BACKGROUND: The 3-deoxysappanchalcone (3-DSC), a chemical separated from Caesalpinia sappan L, has been substantiated to display anti-inflammatory, anti-influenza, and anti-allergy activities according to previous studies. However, the underlying mechanisms of action on esophageal cancer remain unknown. PURPOSE: The present research aims to survey the action mechanisms of 3-DSC in esophageal squamous cell carcinoma (ESCC) cells in vitro. METHODS: Evaluation of cytotoxicity was determined by MTT tetrazolium salt assay and soft agar assay.
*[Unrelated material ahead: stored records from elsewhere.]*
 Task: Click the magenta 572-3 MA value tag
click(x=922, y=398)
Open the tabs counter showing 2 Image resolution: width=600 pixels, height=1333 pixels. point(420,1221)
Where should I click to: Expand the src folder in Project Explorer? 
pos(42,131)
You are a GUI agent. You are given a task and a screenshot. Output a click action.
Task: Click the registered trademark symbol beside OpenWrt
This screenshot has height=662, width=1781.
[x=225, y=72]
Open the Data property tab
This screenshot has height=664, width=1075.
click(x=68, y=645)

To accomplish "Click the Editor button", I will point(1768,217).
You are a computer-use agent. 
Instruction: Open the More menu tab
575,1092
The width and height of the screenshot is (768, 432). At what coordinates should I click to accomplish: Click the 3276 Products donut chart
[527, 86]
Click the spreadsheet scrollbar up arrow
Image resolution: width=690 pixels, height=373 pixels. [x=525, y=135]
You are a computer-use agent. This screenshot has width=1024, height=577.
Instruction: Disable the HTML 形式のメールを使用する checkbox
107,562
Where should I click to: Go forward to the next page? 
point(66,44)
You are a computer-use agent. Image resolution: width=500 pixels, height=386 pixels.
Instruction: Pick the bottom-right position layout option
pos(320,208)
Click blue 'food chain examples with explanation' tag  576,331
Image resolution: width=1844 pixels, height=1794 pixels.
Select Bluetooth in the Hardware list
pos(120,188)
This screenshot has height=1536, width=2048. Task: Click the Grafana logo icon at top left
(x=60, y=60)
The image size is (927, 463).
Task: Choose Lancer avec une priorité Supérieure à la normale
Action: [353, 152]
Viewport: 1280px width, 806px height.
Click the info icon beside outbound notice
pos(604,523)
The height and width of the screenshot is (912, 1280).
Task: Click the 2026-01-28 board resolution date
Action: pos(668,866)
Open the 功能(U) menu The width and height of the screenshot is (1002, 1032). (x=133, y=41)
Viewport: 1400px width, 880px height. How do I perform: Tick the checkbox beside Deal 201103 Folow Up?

Cell cycle distribution, apoptosis induction, reactive oxygen species (ROS) generation, mitochondrial membrane potential (MMP), and multi-caspases activity were appreciated by Muse™ Cell Analyzer. The expressions of cell cycle- and apoptosis-related proteins were presented using Western blotting. RESULTS:3-DSC blocked cell growth and colony formation ability in a concentration-dependent manner and invoked apoptosis, G2/M cell cycle arrest, ROS production, MMP depolarization, and multi-caspase activity. Furthermore, Western blotting results demonstrated that 3-DSC upregulated the expression of phospho (p)-c-jun NH2-terminal kinases (JNK), p-p38, cell cycle regulators, pro-apoptotic proteins, and endoplasmic reticulum (ER) stress-related proteins whereas downregulated the levels of anti-apoptotic proteins and cell cycle promoters. The effects of 3-DSC on ROS induction were counteracted by pretreatment with N-acetyl-L-cysteine (NAC). Also, our results indicated that p38 (SB203580) and JNK (SP600125) inhibitor slightly inhibited 3-DSC-induced apoptosis. These results showed that 3-DSC-related G2/M phase cell cycle arrest and apoptosis by JNK/p38 MAPK signaling pathway in ESCC cells were mediated by ROS. CONCLUSION:ROS generation by 3-DSC in cancer cells could be an attractive strategy for apoptosis of cancer cells by inducing cell cycle arrest, ER stress, MMP loss, multi-caspase activity, and JNK/p38 MAPK pathway. Our findings suggest that 3-DSC is a promising novel therapeutic candidate for both prevention and treatment of esophageal cancer.